Wednesday 30 November 2011

"First they came.............." Pensions Robbery.

First they came for the communists,
and I didn't speak out because I wasn't a communist.
Then they came for the trade unionists,
and I didn't speak out because I wasn't a trade unionist.
Then they came for the Jews,
and I didn't speak out because I wasn't a Jew.
Then they came for me
and there was no one left to speak out for me.
This  is a famous statement attributed to pastor Martin Niemöller (1892–1984) about the inactivity of German intellectuals following the Nazi rise to power and the purging of their chosen targets. I see much the same now. If we don't stand up and fight this we are finished. 

The following is a video made by an American for an American audience.
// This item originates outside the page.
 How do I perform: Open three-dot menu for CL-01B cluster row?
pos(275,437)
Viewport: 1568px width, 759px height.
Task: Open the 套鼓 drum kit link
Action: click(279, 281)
It's so close to what's happening now in the UK. Education priced above working class kids and legally sanctioned robbery of the poor and unfortunate if only via benefit stripping.


Graeme.

No Tax on Bankers Bonuses but More Lashing for The Great Unwashed.

The ConDem Government has decided NOT to tax the banksters bonuses (again) this xmas. The latest estimate is that they will be paying out (of our money don't forget) £8.5 Billion on top of what are already enormous salaries. They have, instead, decided on even more benefit cuts and low pay settlements for the poorest in our society alongside trying to rob the public service pensioners of the near future. And for all those trying to justify that attack as well deserved if they get away with it then private sector pensions and state pensions will be next in line.

Let's be honest, there should be no banksters bonuses to tax in the first place, and for this government to lash the poor even harder rather than tax the rich and the robbers shows perfectly the disparity between their worm-tongue words and the true nature of this ConDem beast. And there was me thinking that the LD's would temper the natural slavering sadism of the Tories. Shows how bloody stupid and naive I can still be.

"A windfall taking just one year's bank bonuses would pay for all the cuts in youth services and the EMA for the next 23 years." Polly Toynbee.

http://www.guardian.co.uk/commentisfree/....ent?INTCMP=SRCH

Benefit Fraud - cost to the country per annum 
= £1 Billion. 
Tax avoidance/evasion - cost to the country per annum = £120 Billion.
Who do they go for? 

"Give a man a gun and he can rob a bank. Give a man a bank and he can rob the world." Anon.

Graeme.

Tuesday 29 November 2011

Occupy Movement.

A lot of people think that the Occupy Movement world-wide is a 'leftists' revolutionary attempt to overthrow capitalism full stop. I disagree.


I don't think this is a confrontation or even an argument between left and right political beliefs. This is between 'up' and 'down' - 'top' and 'bottom'. In fact, judging by the Occupy movement in America and here in the UK left and/or right political leanings are being synthesised in this. It's the gross, 'rub your noses in it' huge injustice of a system that rewards both greed and failure that's at the heart of this. Banks are the only institutions on the face of the earth that are allowed to personalise their profits but socialise their losses.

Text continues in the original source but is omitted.